Commentary

The Emergency as a Seedbed of Separatism

The aftermath of the Indian Emergency birthed a frightening growth of separatist forces who acquired enormous political clout.

Sandeep Balakrishna

The Emergency of 1975 was an all-encompassing assault on the Constitution and democracy only superficially. In reality, it was a fatal invasion of the human spirit from which we will probably never recover. As horrid as it was, what happened after the Emergency is more significant: none of the central villains were punished for two main reasons.

The first, barring a handful of honourable exceptions, a majority of the men and women who briefly replaced the Congress government between 1977-80 had been weaned on the Congress-Communist milk. They were driven by a twofold motive: vindictiveness against Indira Gandhi and her Congress, and a desire to maximize their fulfilled lust for power, and not national service. And they lost both within three years. The epitome of this phenomenon is Charan Singh whose delusions of his own infallibility actually made him trust someone like Indira Gandhi.

The second is obvious. The first thing Indira Gandhi did after returning to power in 1980 was to undo everything that the Janata Government had done against her.

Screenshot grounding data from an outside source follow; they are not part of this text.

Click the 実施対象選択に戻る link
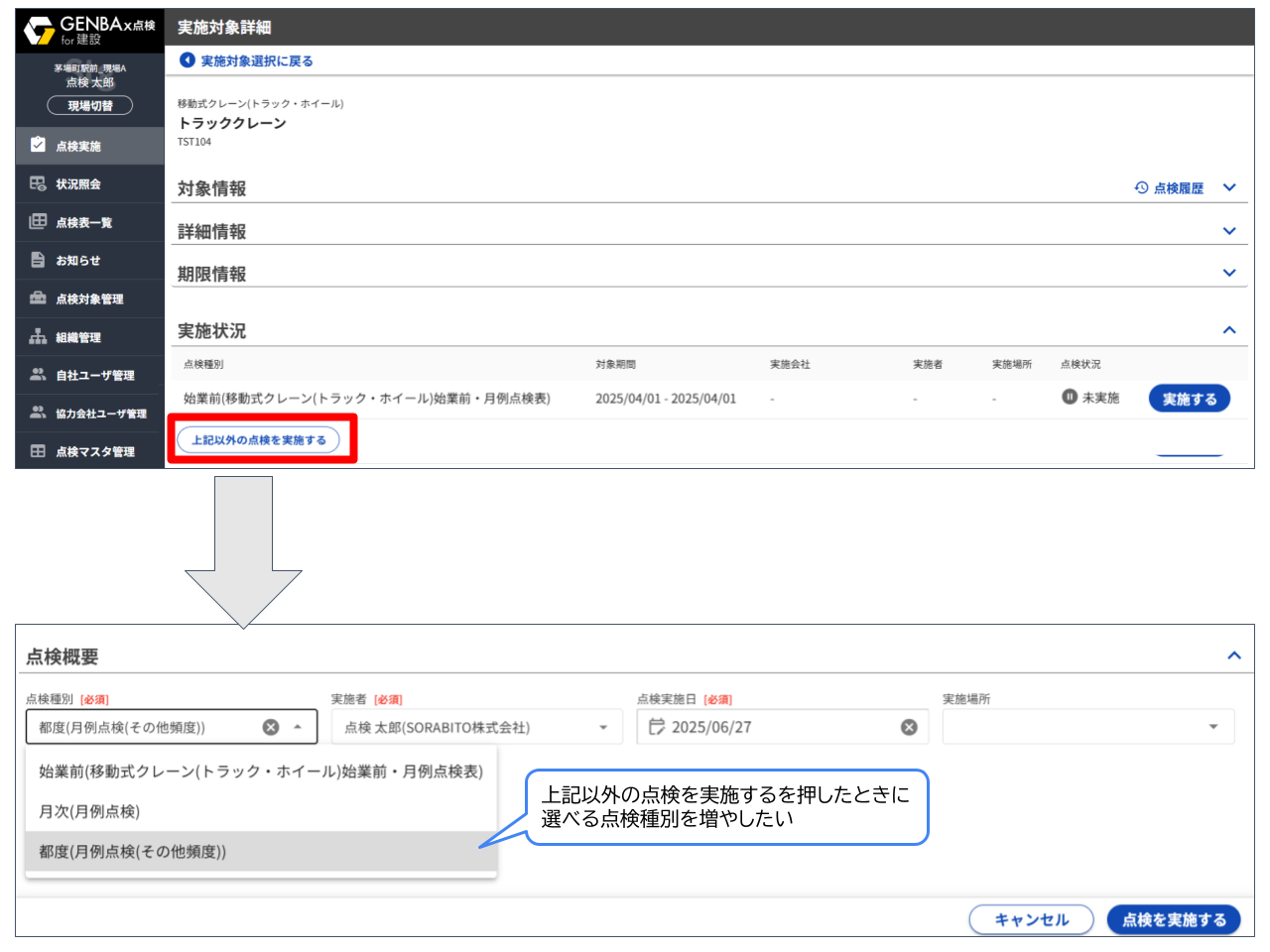tap(249, 60)
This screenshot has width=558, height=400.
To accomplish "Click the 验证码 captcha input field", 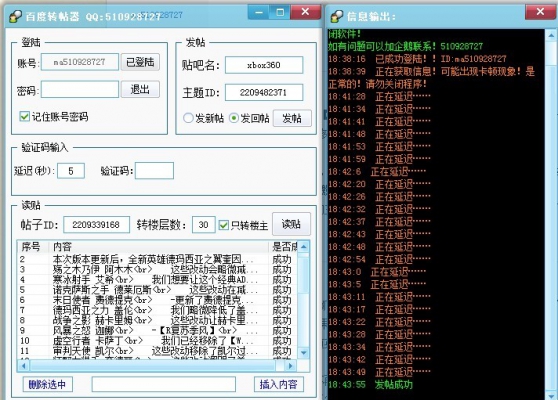I will click(x=154, y=171).
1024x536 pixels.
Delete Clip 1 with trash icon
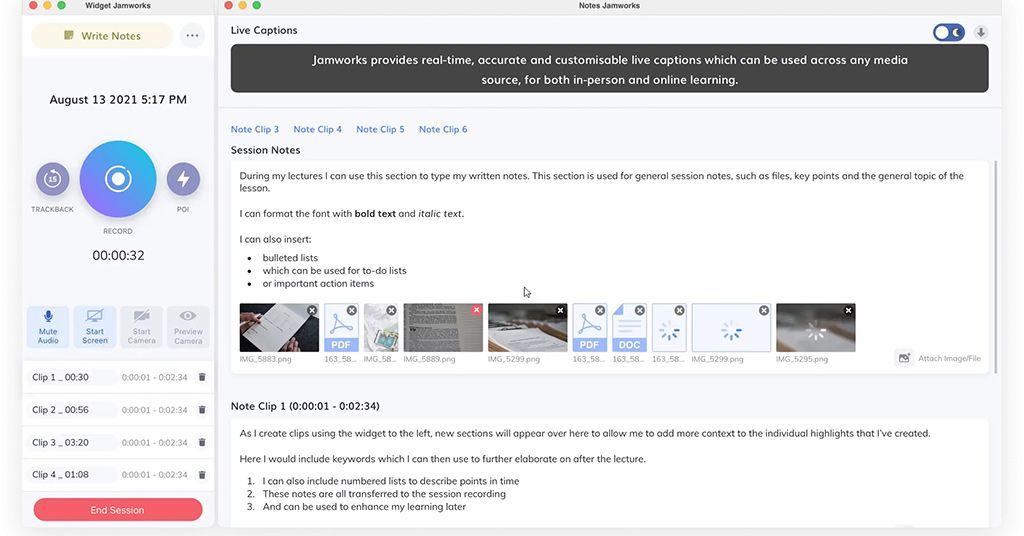202,377
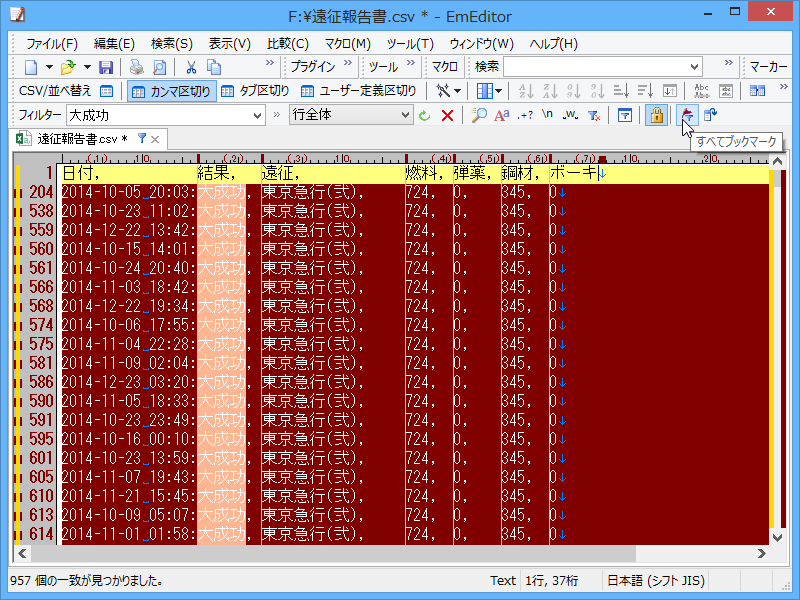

But something else had fundamentally changed now. Some of the Emergency villains had now been replaced by hardened criminals handpicked from Sanjay Gandhi’s brigand-brigade of the “Youth” Congress. Their careers had soared overnight because they had now become cabinet ministers.

Indira Gandhi’s politics had singlehandedly created these monsters.

Observing this, a disgusted George Fernandes had wryly exclaimed, “they all got off the hook very cheap!” The same criminals who had tortured and brutalized countless men and women like Fernandes now had the last laugh.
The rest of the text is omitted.